NAD‐evoked responses in porcine isolated mesenteric arteries

Nicotinamide adenine dinucleotide (NAD) is an “intracellular” nucleotide derivative, which has also been identified as an agonist for P2Y 1 receptors (Mutafova‐Yambolieva, 2007), P2X receptors (Grahnert, 2009) and adenosine receptors (Hoyle, 1990). The present study investigated responses evoked by NAD in porcine isolated mesenteric arteries precontracted with U46619 (10–100 nM). In isometric tension recordings, NAD (10 −7 –10 −3 M) evoked concentration‐dependent contractions of the U46619‐pre‐contracted porcine mesenteric artery with a maximal response of 43 ± 6% U46619‐induced tone and p EC 50 value of 4.5 ± 0.3; these contractions were unaltered in the presence of palmitoyl CoA (10 μM, a P2Y 1 receptor antagonist), CGS15943 (10 μM, a non‐selective adenosine receptor antagonist), SCH58261 (100 nM, a selective A 2A adenosine receptor antagonist) or suramin (100 μM, a non‐selective P2 receptor antagonist). In contrast, α,β‐methylene ATP (10 μM, a desensitizing P2X receptor agonist) significantly reduced these responses (maximal response of 17 ± 8 % and p EC 50 value of 5.0 ± 0.4). Endothelium removal had no significant effect on the NAD‐induced contractions.

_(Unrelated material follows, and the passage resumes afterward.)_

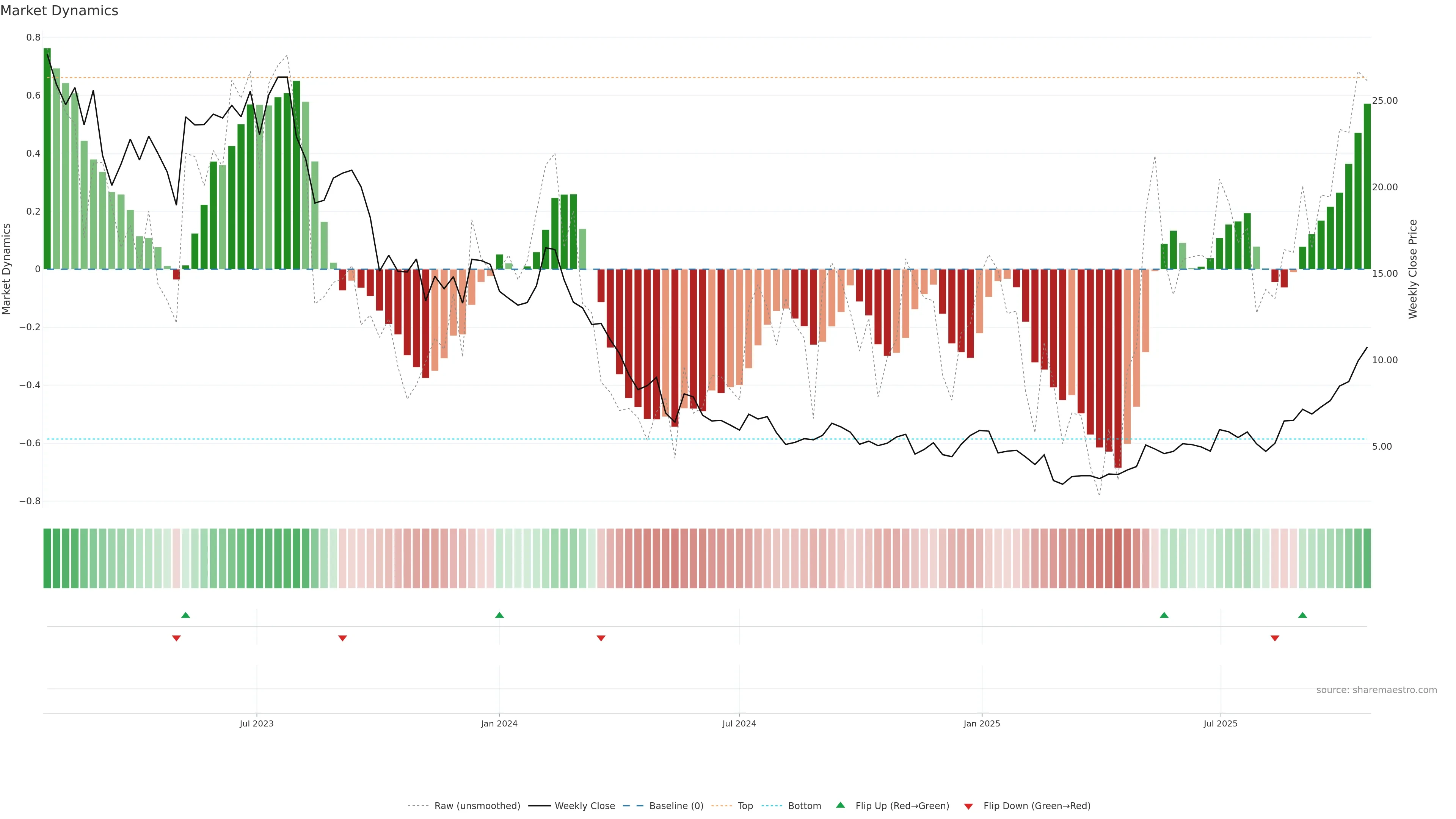
Task: Click the Jul 2024 x-axis label
Action: tap(739, 723)
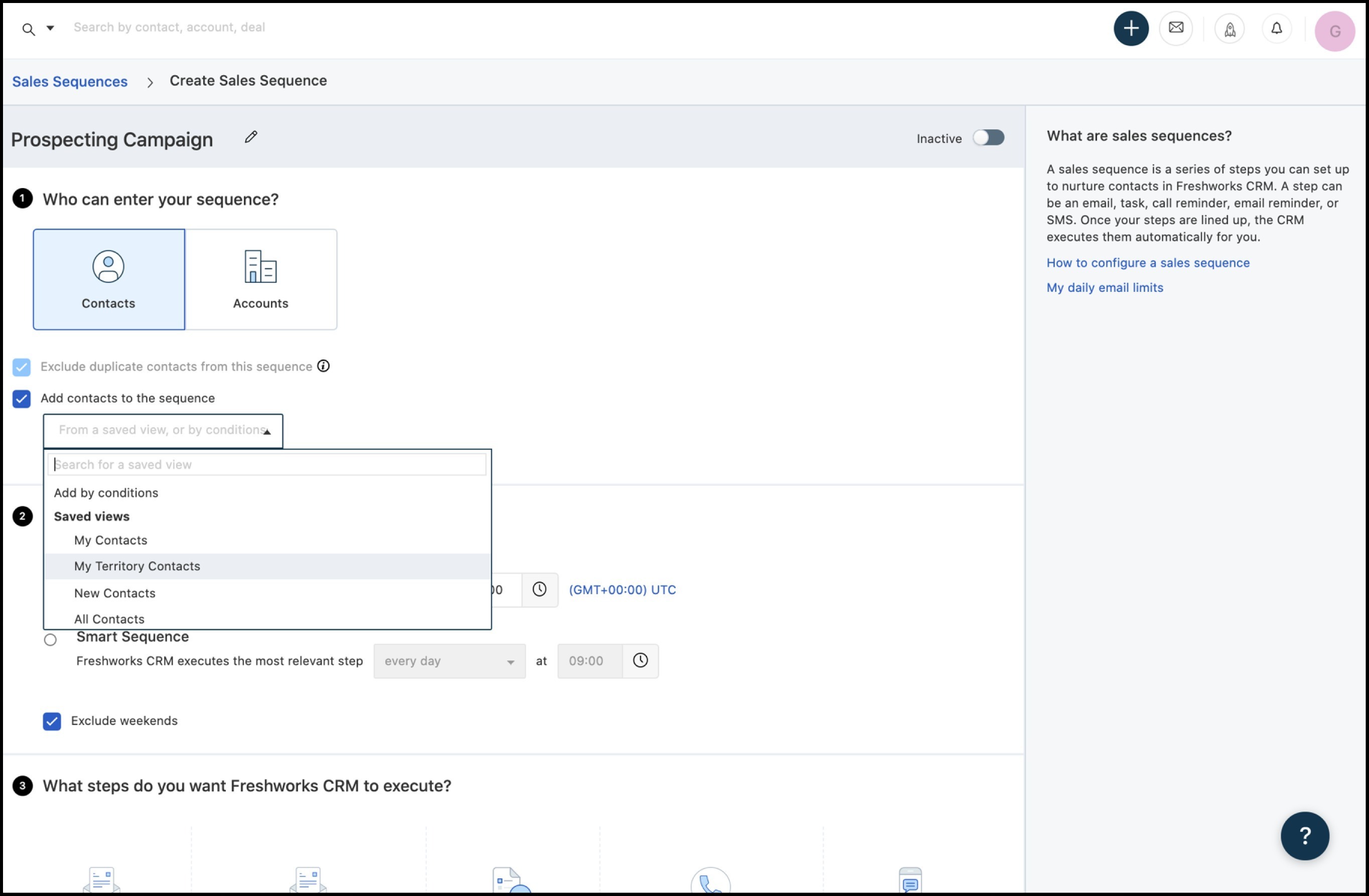Click the rocket icon in header
1369x896 pixels.
tap(1229, 29)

We conclude that NAD‐evoked contractions in the porcine mesenteric artery are mediated by actions on the smooth muscle and do not involve P1 or P2Y 1 receptors. The effect of α,β‐methylene ATP on these responses suggests the involvement of suramin‐insensitive P2X 1 ‐like receptors. We gratefully acknowledge and appreciate the sponsorship of the Jordanian government.